The Government’s Building Safety Fund will not be enough to make high rise and high-risk buildings safe from fire says the Greater Manchester High Rise Task Force.
It has made a submission to the Housing, Communities and Local Government Committee that the £1bn won’t be enough, and that Greater Manchester alone may need a quarter of the fund.
The High-Rise Task Force which draws together Greater Manchester Fire and Rescue Service, the 10 local authorities, universities, housing providers and other key services have worked since 2017 to try and ensure the safety of residents across Greater Manchester who live in high-rise buildings. The submission to the Inquiry on Cladding Remediation is the latest joint effort from the task force to ensure that the issues facing residents are understood and addressed.
In its written submission to the Inquiry into Cladding Remediation, the task force has made clear that although a welcome development the fund for non-ACM cladding will not be sufficient to address the fire safety deficiencies in high rise buildings let alone other high risk premises. The average cost for remediation of buildings in Greater Manchester is in the region of £4 million. This means that approximately 25% of the fund could be required for remediation of high-rise buildings within Greater Manchester alone.
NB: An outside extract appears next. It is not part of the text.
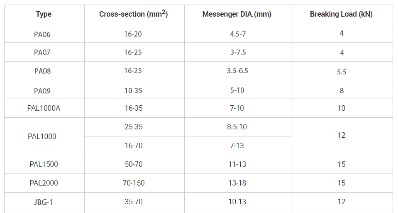This screenshot has height=213, width=398.
Task: Click the PAL2000 row label
Action: click(44, 183)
To date, more than one-fifth of high-rise buildings in Greater Manchester have identified significant fire safety deficiencies relating to their construction or refurbishment. If this is representative of the national picture then over 2000 high-rise buildings are likely to be affected. The government has made £600 million available for the remediation of nearly 500 ACM clad buildings and there’s no evidence to suggest that the remediation of non-ACM cladding and fire safety failings will cost less.
The task force has made clear that the fund should not be restricted to replacing cladding on buildings over 18 metres and funding must be available to ensure all affected buildings are made safe. The application process for funding must also be simplified and steps taken to ensure there is sufficient time for applications to be made.
Salford Mayor Paul Dennett, who has chaired the task force since its inception, submitted evidence on its behalf and reiterated concerns that have been repeatedly raised with Government, including the failure to act to improve the Building Control system, not acting on concerns about the arbitrary and ineffective 18-metre height threshold and a failure to waive VAT on essential fire safety works.
“While I welcome the government’s creation of the Building Safety Fund, it’s simply not enough,” said Dennett. “Residents in Greater Manchester are worried sick about living in buildings which have been assessed as unsafe if there is a fire.
“This is compounded during the coronavirus crisis with many residents staying at home as much as possible to protect themselves and others. Not only do they live with the anxiety of a fire occurring in their building, many now risk losing their jobs and face mounting costs for essential interim fire safety measures and increased insurance and mortgage costs.
“The Committee heard directly from the Manchester Cladiators about how this national industrial crisis is affecting residents many of whom feel their lives are on hold.
“In Greater Manchester we have and will continue to do all we can to support our residents but the government must act to ensure there is immediate assistance and confirm that adequate funds will be made available to ensure the safety of all affected buildings.
“It’s not good enough to leave people wondering if the money will run out before remediation work reaches their building.”
The Manchester Cladiators added: “The government need to be held to account for their failed strategy and severe delays so far. Much greater urgency is needed. We echo the comments of the Greater Manchester High Rise Task Force that more funding is needed and those who are currently ineligible need funding too – such as those living in buildings under 18-metres, those with fire safety issues which don’t involve cladding and those who have already paid for works to be completed.
“An urgent review of interim measures is also needed, and residents’ views and experience should be meaningfully taken into account in finalising the details of the Fund.
“Finally, we want to say a huge thank you for the unwavering support of GMCA, GMFRS and our local councillors and MPs.”